EXERCISE DETAILS:
Could you give the lines below, from the line with "Expand the Planning menu section" up to and including the line with "[x=503, y=264]", as a JSON list of strings with one string per line and blank lines skipped? Leave the pictures out of the answer.

INFORMATION SHOWN:
>> Begin

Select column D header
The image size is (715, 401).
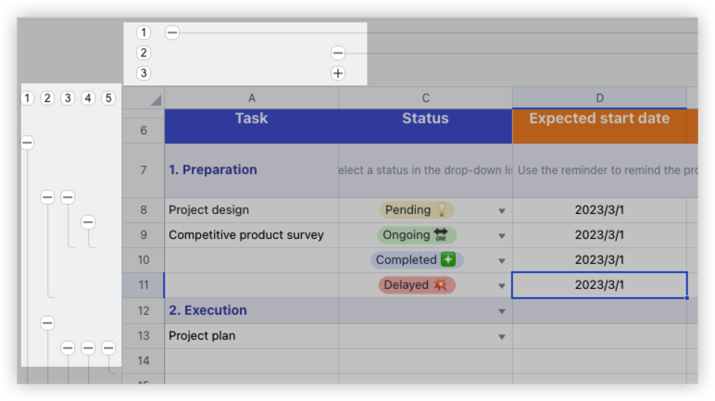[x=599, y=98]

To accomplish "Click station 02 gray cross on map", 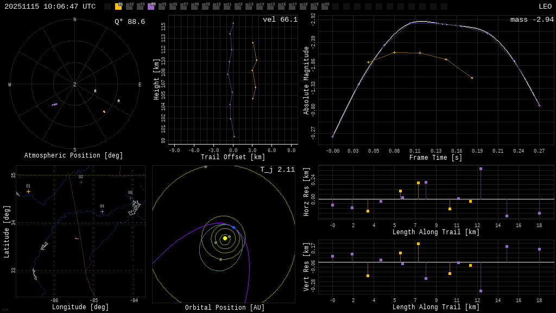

>> End
>> Begin

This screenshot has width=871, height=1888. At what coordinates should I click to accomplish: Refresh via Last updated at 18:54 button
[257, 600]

>> End
>> Begin

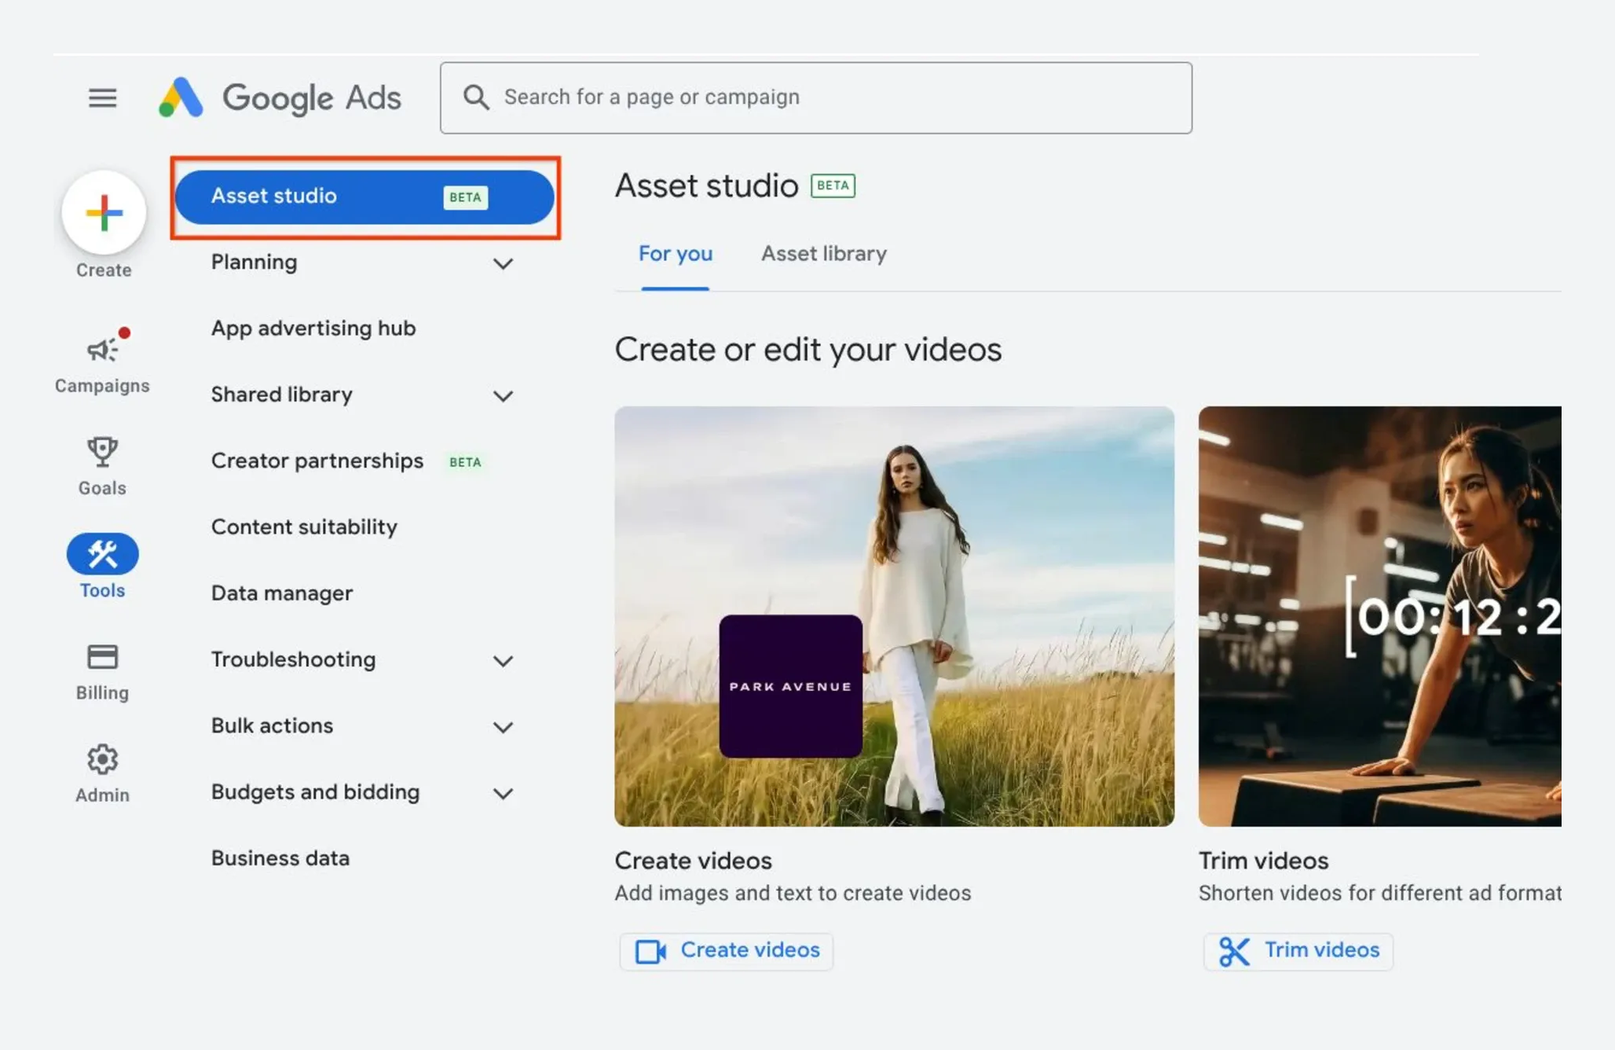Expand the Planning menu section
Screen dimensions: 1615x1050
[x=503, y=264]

>> End

ANSWER TO THE TASK:
[
  "Expand the Planning menu section",
  "Screen dimensions: 1615x1050",
  "[x=503, y=264]"
]